Principles
Core principles for building MVPs with AI agents without losing learning discipline.
Key takeaways
- Agentic work moves the bottleneck: as implementation speeds up, unclear intent, weak evidence, and poor quality gates cost more.
- Follow five principles, including evidence before elegance, one hypothesis per build, and prewritten decisions.
- With agents, review shifts from line-by-line authorship to outcome, risk, and regression control, and specs must be sharper.
- Avoid anti-patterns like building a full product just because the agent can, or treating vibe-coded output as validated.

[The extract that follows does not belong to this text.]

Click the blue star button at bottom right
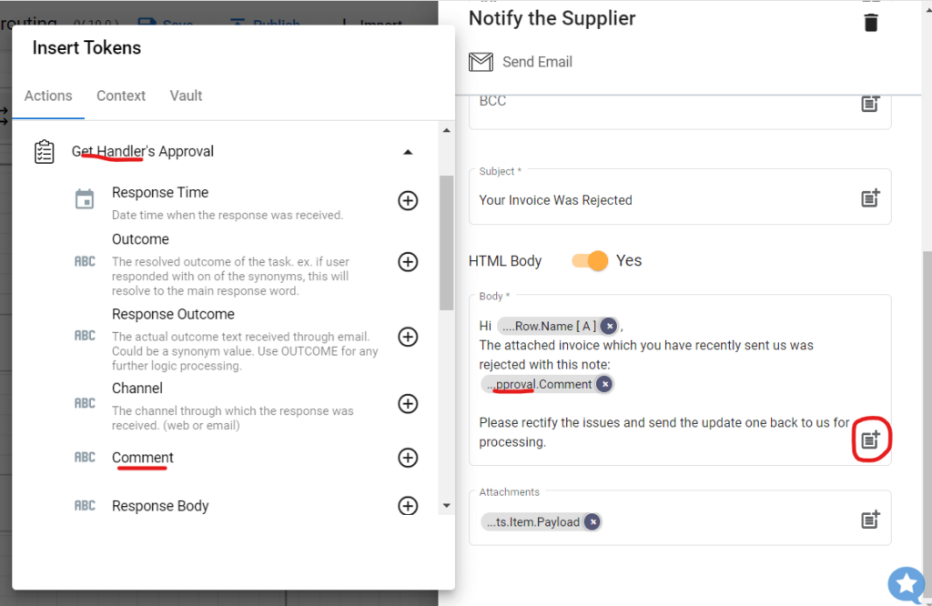This screenshot has height=606, width=932. click(907, 585)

Agentic MVP work changes the bottleneck. Implementation gets faster, so unclear intent, weak evidence, and poor quality gates become more expensive.
Principles
| Principle | Meaning |
|---|---|
| Evidence before elegance | A beautiful product is less useful than a clear market signal |
| One hypothesis per build | A sprint should answer one primary question |
| Context is the interface | Agents perform better when product, design, data, and constraints are packaged |
| Quality is scoped, not skipped | The MVP can be small, but the tested path must be trustworthy |
| Decisions are prewritten | Decide what evidence will cause iterate, pivot, pause, or scale |
What Changes With Agents
- More implementation paths can be explored in parallel.
- Specs must be sharper because agents execute ambiguity quickly.
- Review shifts from line-by-line authorship to outcome, risk, and regression control.
- The team can test more ideas, but only if analytics and decision rules keep up.
Anti-Patterns
- Building a full product because the agent can generate it.
- Running multiple hypotheses in one prototype.
- Treating vibe-coded output as validated product.
- Skipping instrumentation until after launch.
- Letting AI decisions affect users without review.
Fast Is Not Validated
Agentic speed makes false confidence easier. Keep the MVP small enough that every feature maps to a learning question.